In my current job I maintain a database of 2B records that is (unfortunately) on spinning rust and on a last-gen Intel desktop CPU system. This database is a read-only data warehousing sort of setup.
If you need to do operations like this on a database with this setup I'd suggest checking out the following config options:
I'd also suggest looking into TEMPORARY TABLEs with ENGINE=MEMORY.
I have not included values in this because the values that make sense for you are likely not the values that make sense for me. Check out MySQL's documentation for what these values effect [0]. The defaults in even MySQL's huge config are very outdated for the horsepower that modern computers bring to the table. It's funny that MySQL's once massive 4GB of RAM config file is now the appropriate setup for my laptop.
It's a great tool, but don't just apply advice blindly.

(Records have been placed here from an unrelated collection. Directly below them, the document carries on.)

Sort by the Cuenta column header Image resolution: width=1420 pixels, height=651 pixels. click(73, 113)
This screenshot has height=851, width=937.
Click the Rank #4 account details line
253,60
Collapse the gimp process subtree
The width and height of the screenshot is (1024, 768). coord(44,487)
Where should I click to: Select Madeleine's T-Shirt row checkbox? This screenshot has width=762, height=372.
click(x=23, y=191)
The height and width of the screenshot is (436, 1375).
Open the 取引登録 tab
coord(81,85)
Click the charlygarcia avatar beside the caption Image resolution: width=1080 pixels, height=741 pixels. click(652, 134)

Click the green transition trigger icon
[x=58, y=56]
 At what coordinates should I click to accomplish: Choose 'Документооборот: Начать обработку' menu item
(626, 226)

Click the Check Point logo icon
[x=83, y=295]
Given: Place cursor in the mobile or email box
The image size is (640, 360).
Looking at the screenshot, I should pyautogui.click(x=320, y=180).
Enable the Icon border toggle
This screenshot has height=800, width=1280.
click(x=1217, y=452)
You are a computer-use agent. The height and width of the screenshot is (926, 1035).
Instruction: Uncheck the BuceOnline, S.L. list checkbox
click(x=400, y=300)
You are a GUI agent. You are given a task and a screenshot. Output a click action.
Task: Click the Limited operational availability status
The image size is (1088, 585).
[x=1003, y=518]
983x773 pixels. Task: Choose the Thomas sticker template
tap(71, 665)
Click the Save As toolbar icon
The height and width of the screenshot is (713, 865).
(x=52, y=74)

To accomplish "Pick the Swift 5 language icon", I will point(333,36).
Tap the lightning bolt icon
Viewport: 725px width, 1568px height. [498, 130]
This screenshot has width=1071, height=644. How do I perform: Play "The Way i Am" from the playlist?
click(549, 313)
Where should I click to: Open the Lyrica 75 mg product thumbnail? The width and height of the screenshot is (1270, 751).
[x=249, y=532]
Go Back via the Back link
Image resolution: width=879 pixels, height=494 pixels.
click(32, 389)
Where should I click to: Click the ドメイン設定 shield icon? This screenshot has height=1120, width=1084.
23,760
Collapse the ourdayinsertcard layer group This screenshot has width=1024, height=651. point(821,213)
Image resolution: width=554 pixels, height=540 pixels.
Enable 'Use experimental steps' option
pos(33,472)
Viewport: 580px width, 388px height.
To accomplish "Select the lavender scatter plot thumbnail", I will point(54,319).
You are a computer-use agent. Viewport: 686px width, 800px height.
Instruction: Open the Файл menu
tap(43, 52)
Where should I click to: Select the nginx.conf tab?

It's guidance, not "this is the right thing to do", and some of the advice can harm as much much as help, because no one has size fits all (though I will found it to provide a excellent suggestions in general).
Use it, look at the suggestions, and use that as an excellent springboard for reading up on what and why, and see how it could apply to your database.
Two big pitfalls seem to hit almost all of these "low-level optimization of how the database handles..." type posts: the importance in optimizing the system, and the use of other technologies.
Write activity impacts database query caches. Many applications do not require realtime-accurate results from the database and generate a substantial number of the same paginated queries. For these cases, it is very important to consider higher-level caches within the system -- CDN, page-level caches, page block-level caches, etc. as caching your 99% traffic pattern will provide DB platform headroom to support your 1% traffic pattern.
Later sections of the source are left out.